## WORK TO COMPLETE
Pictures aside, reproduce exactly and only the lines below, starting at the one containing "Click the system variables list scrollbar" and ending at the last line.

## Pixel coordinate grounding data
-------------------------
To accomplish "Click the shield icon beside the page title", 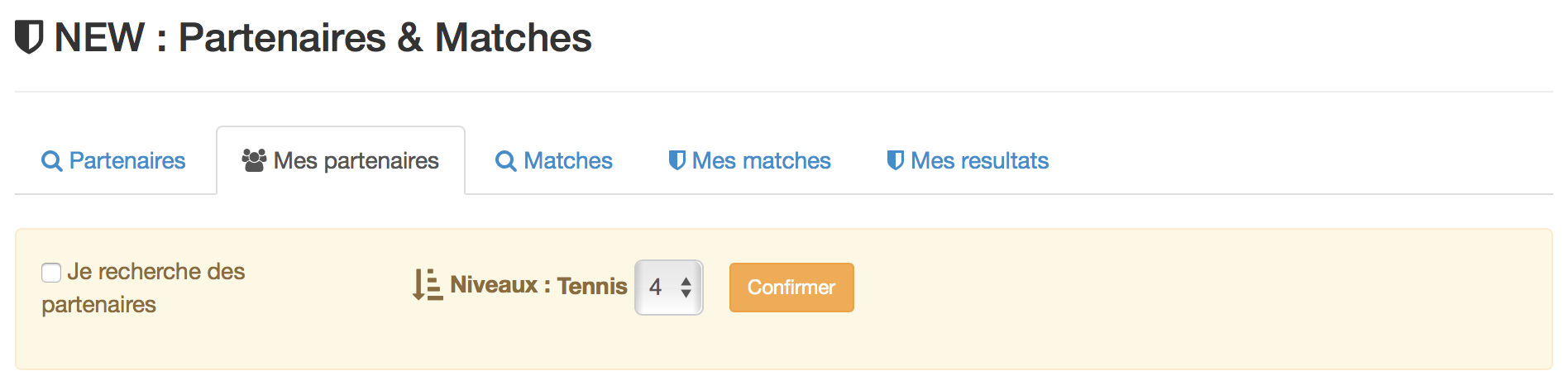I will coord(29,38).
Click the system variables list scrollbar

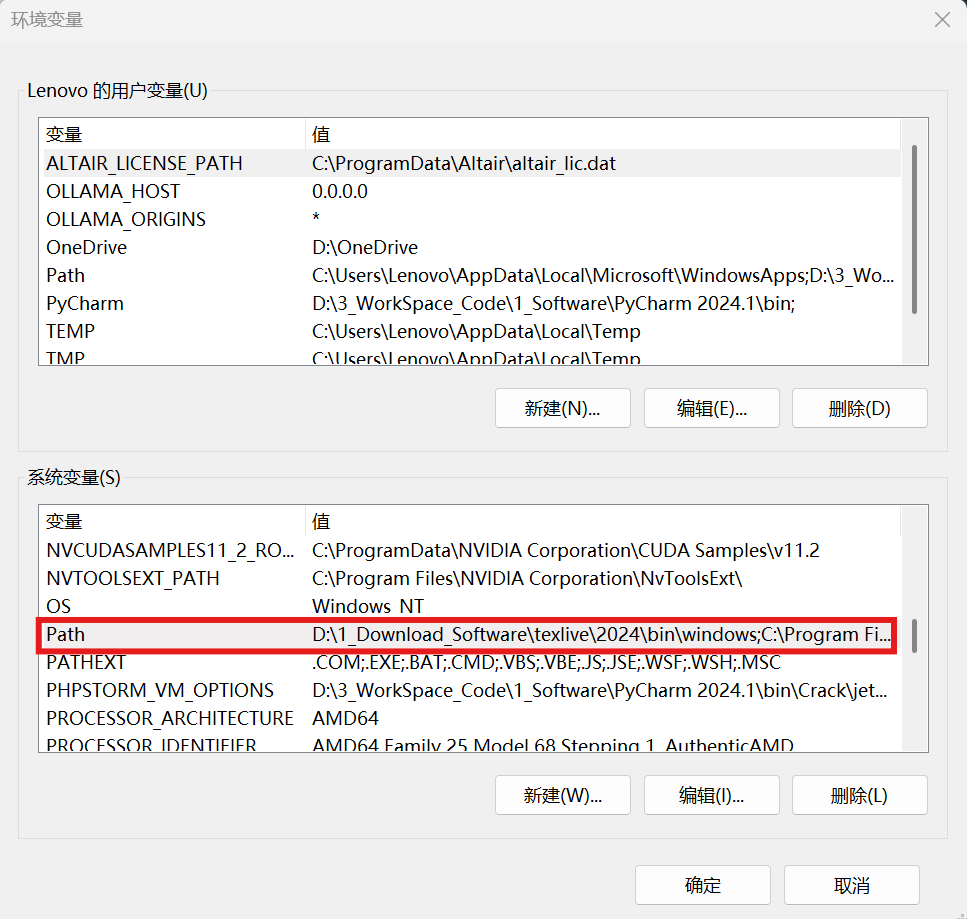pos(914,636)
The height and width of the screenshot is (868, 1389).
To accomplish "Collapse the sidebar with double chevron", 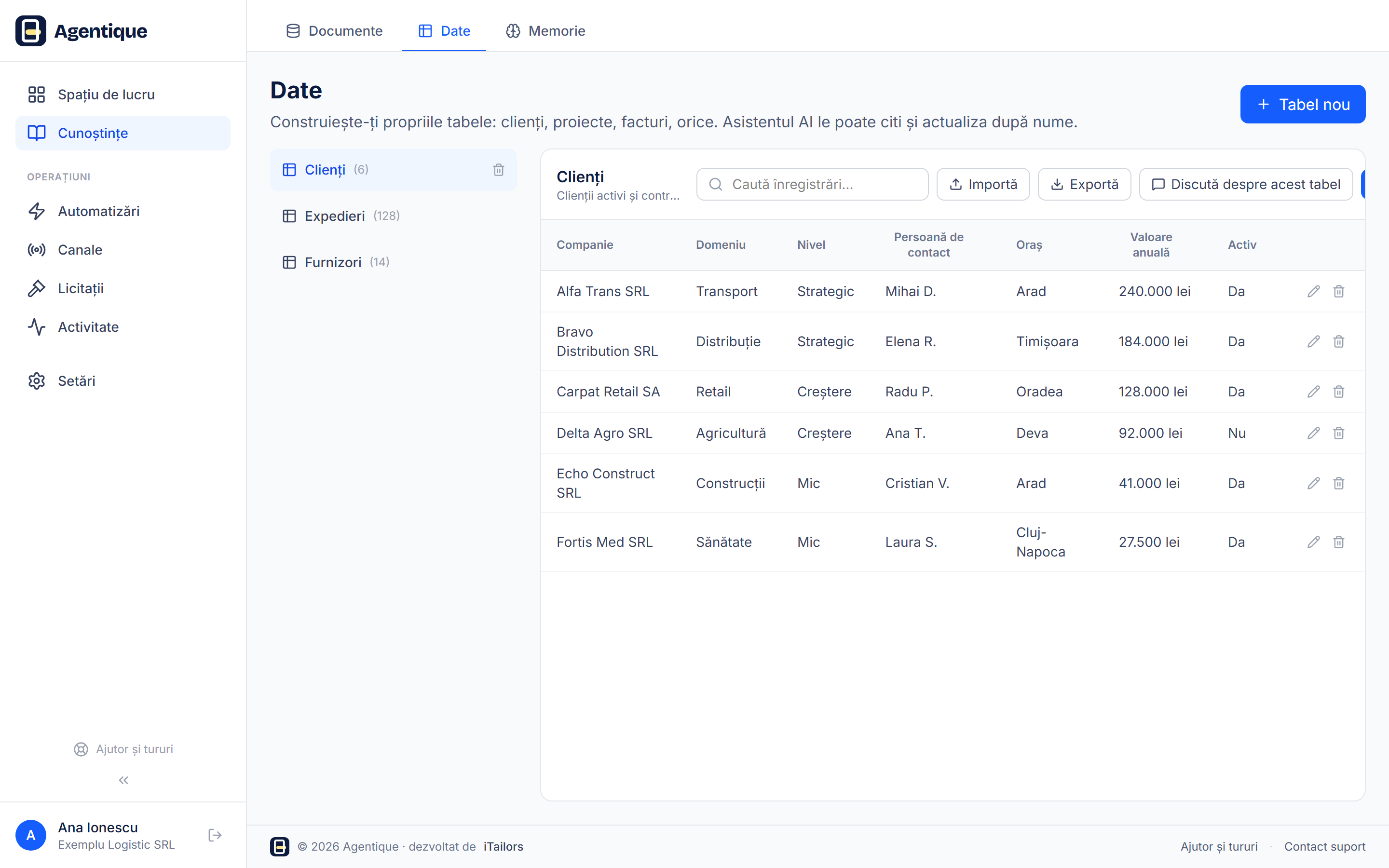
-------------------------
## EXERCISE SOLUTION
Click the system variables list scrollbar

pos(914,636)
The height and width of the screenshot is (868, 1389).
To accomplish "Collapse the sidebar with double chevron", 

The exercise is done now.